— WHAT THE EXERCISE ASKS —
Put the lines of the records below into a JSON list of strings, one string per line, starting with the line containing "Click the YouTube destination icon" and continuing through the end of the records, with blank lines omitted. Leave the pictures out of your answer.

— Entries for locating words and elements —
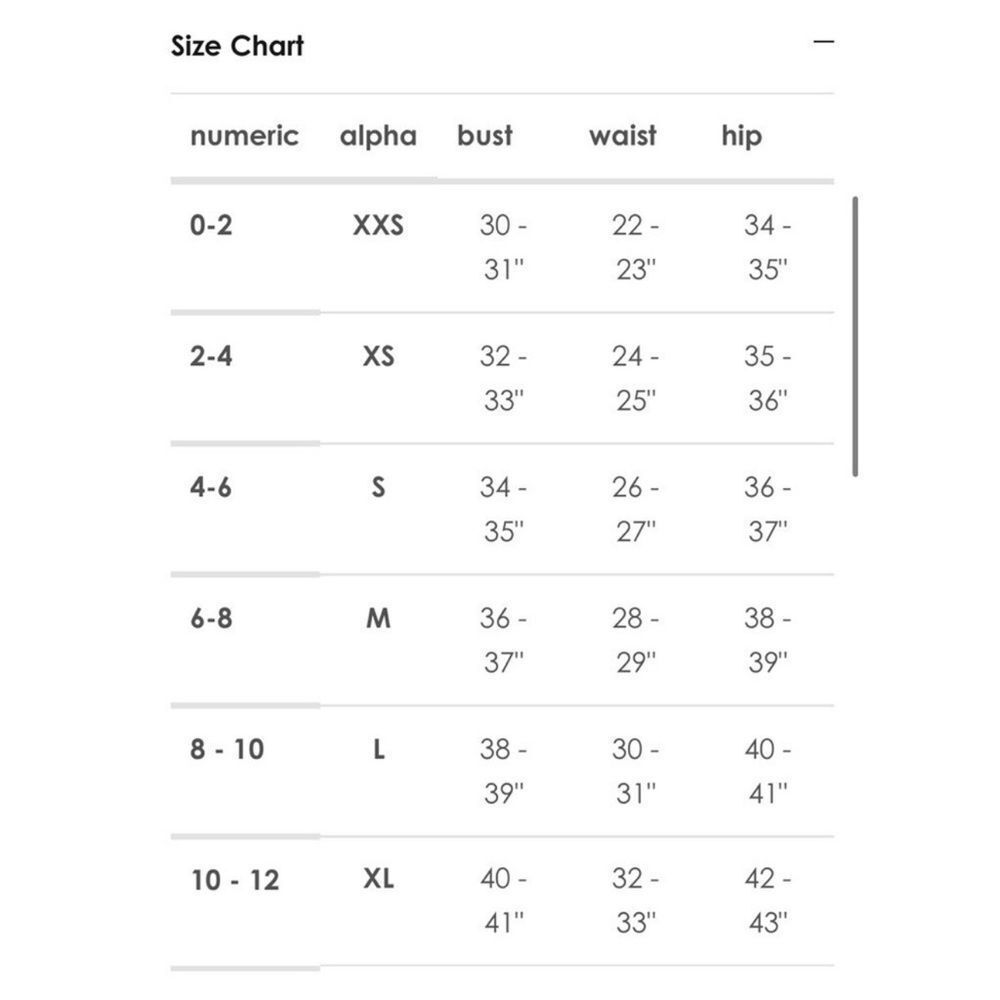
Task: Select the numeric column header
Action: click(x=244, y=136)
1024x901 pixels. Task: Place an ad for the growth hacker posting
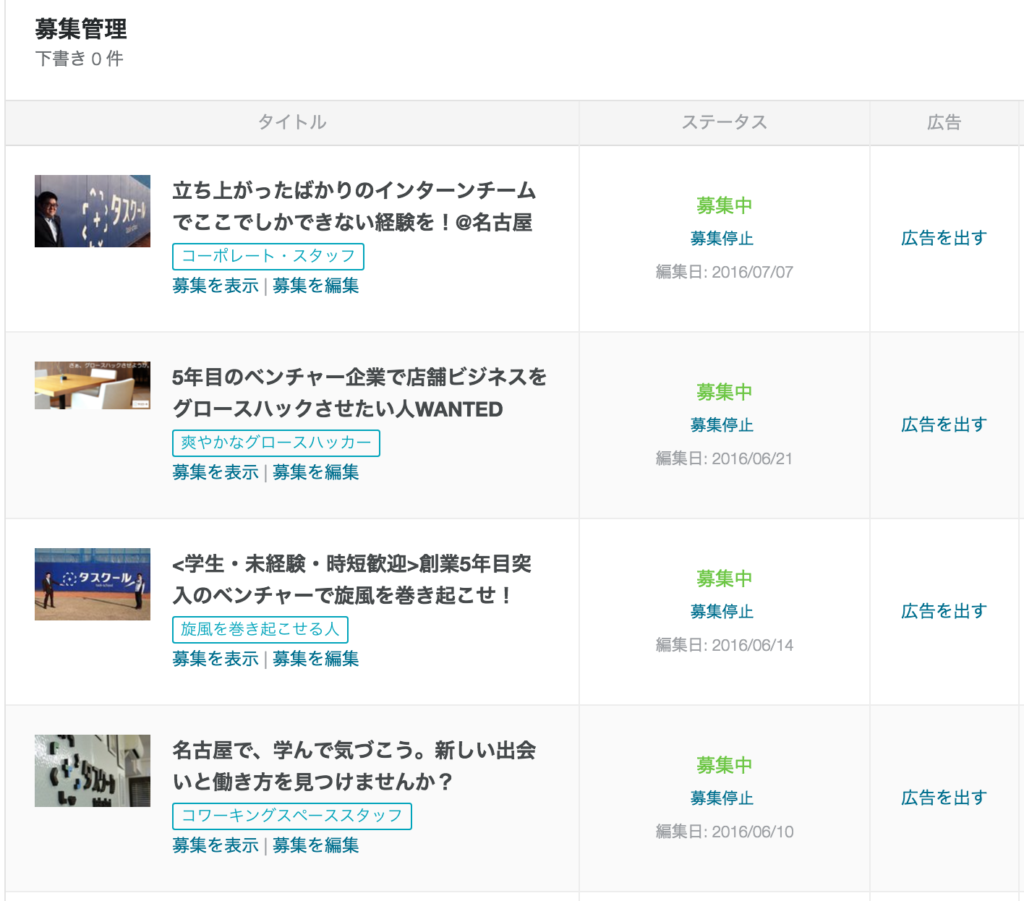(x=944, y=425)
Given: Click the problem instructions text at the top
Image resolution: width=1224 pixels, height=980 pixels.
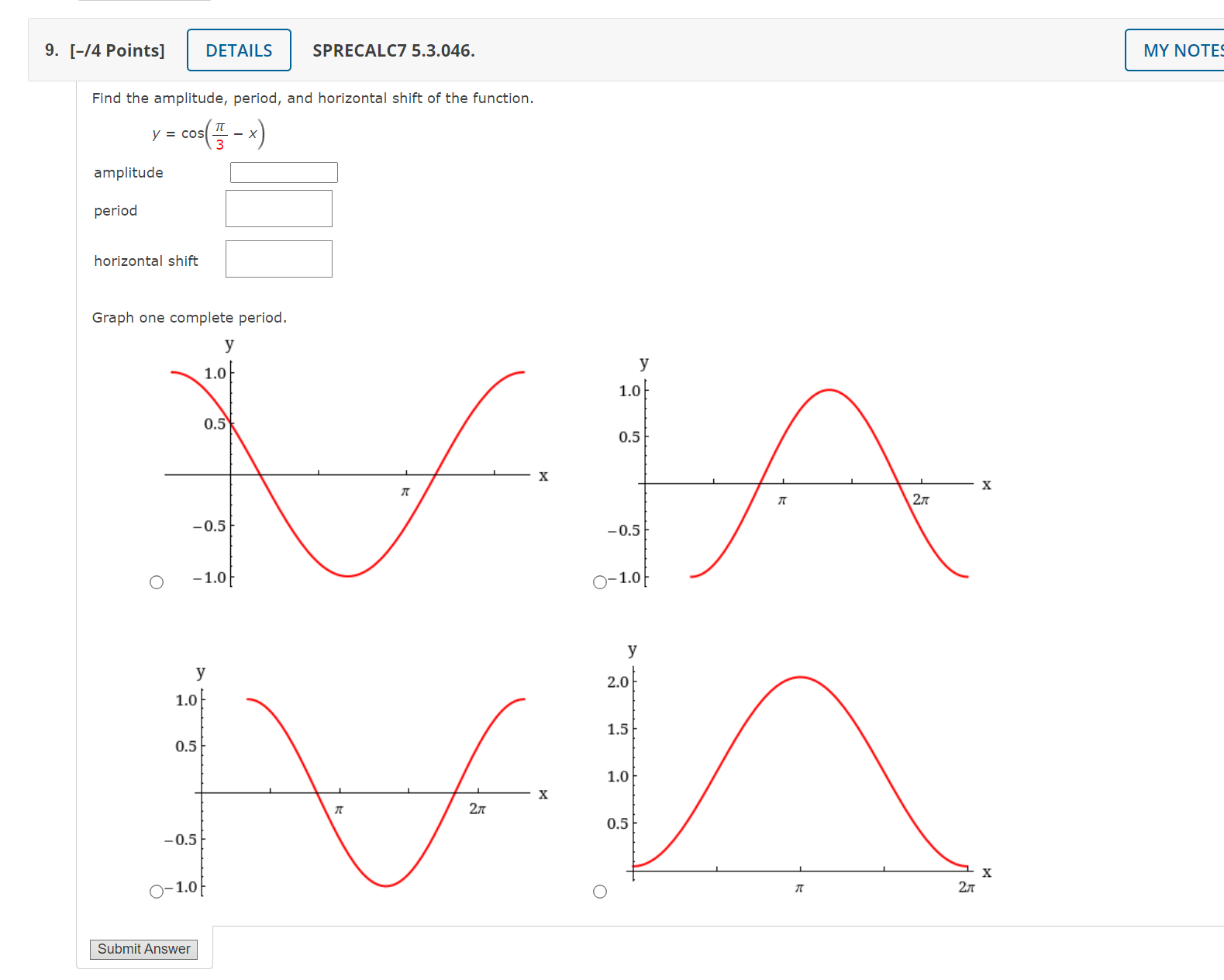Looking at the screenshot, I should tap(312, 98).
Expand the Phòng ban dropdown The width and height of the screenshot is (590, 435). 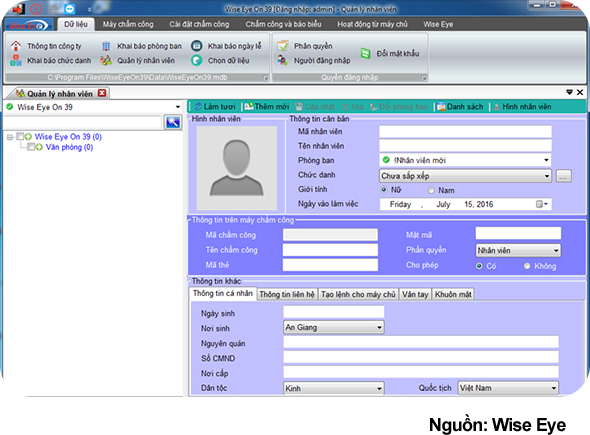click(546, 160)
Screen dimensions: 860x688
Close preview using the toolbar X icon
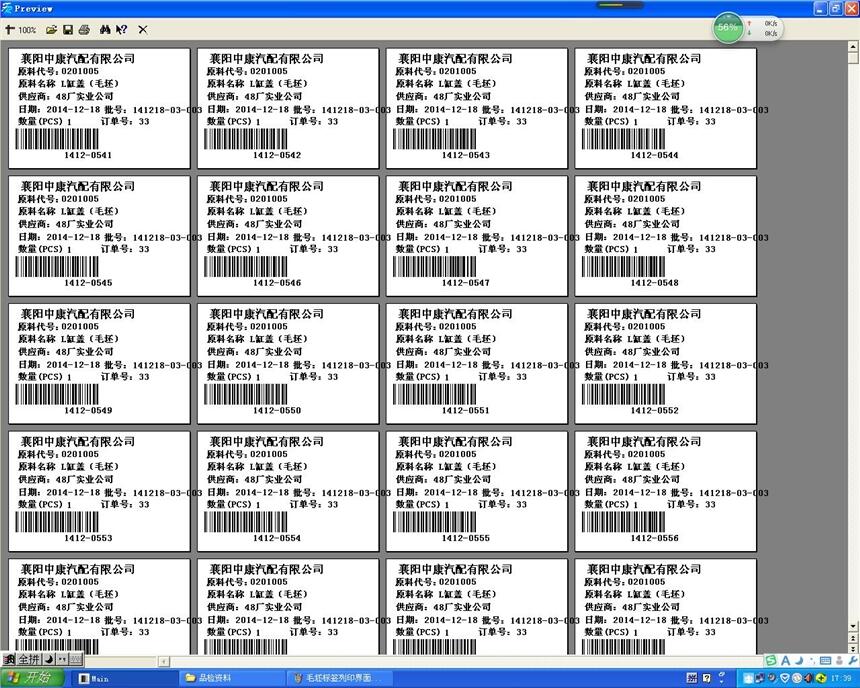[x=143, y=30]
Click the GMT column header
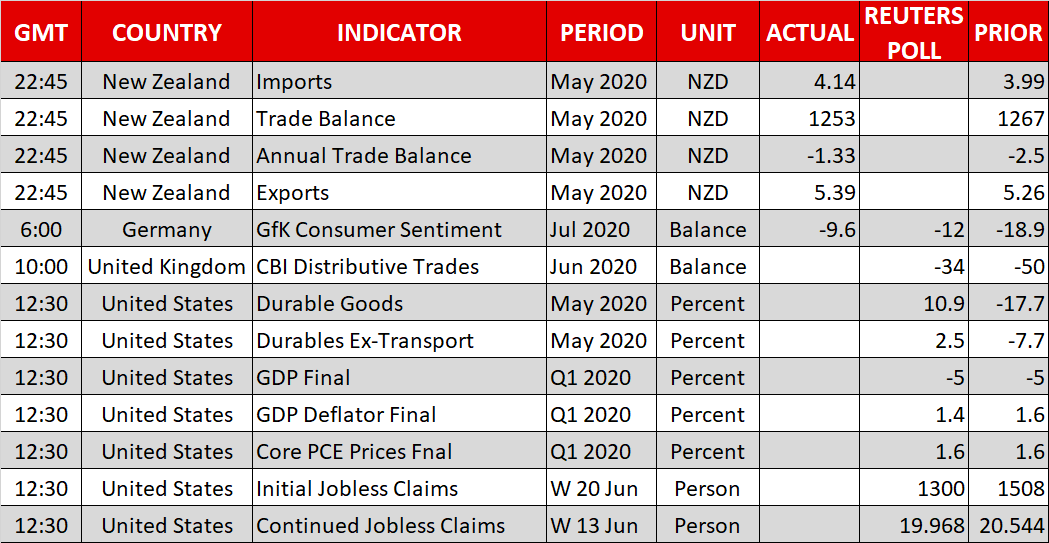 click(41, 32)
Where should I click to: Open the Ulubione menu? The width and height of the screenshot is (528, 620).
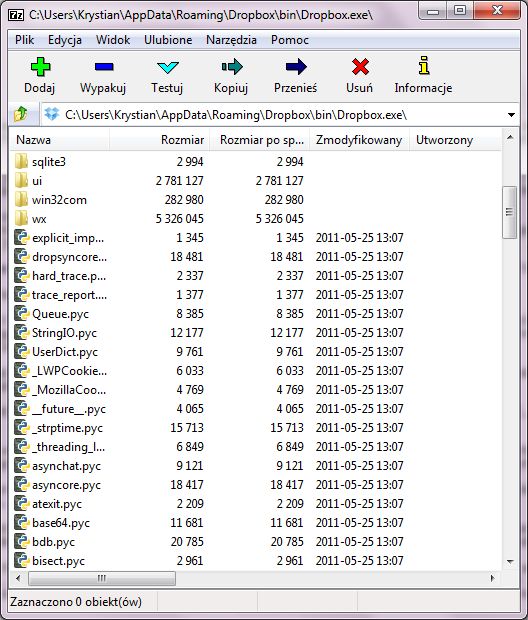pos(168,40)
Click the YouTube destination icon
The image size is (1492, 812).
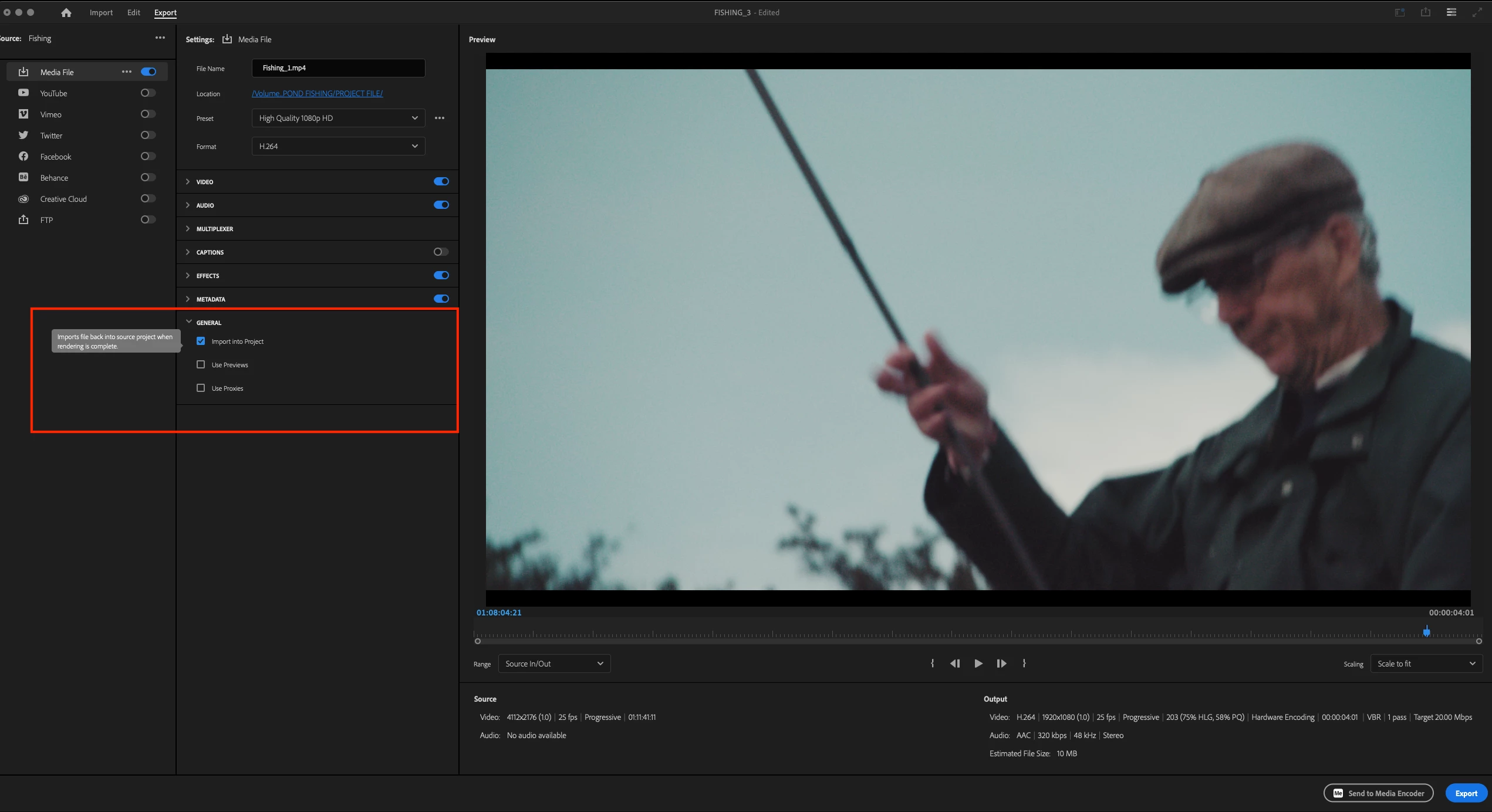tap(23, 93)
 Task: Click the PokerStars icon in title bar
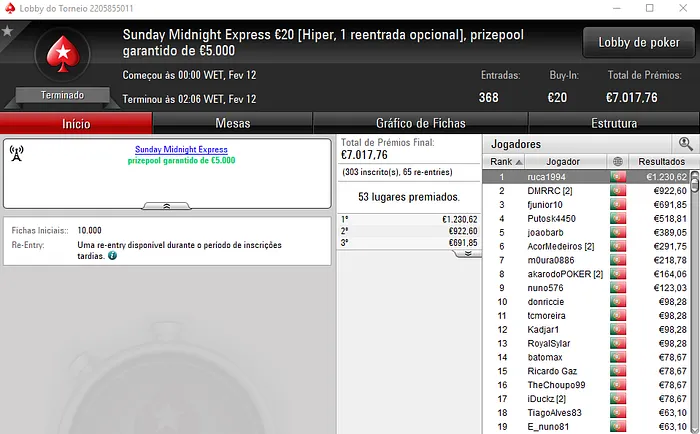(10, 8)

— ANSWER FOR THE TASK —
[
  "Click the YouTube destination icon",
  "The image size is (1492, 812).",
  "tap(23, 93)",
  " Task: Click the PokerStars icon in title bar",
  "(10, 8)"
]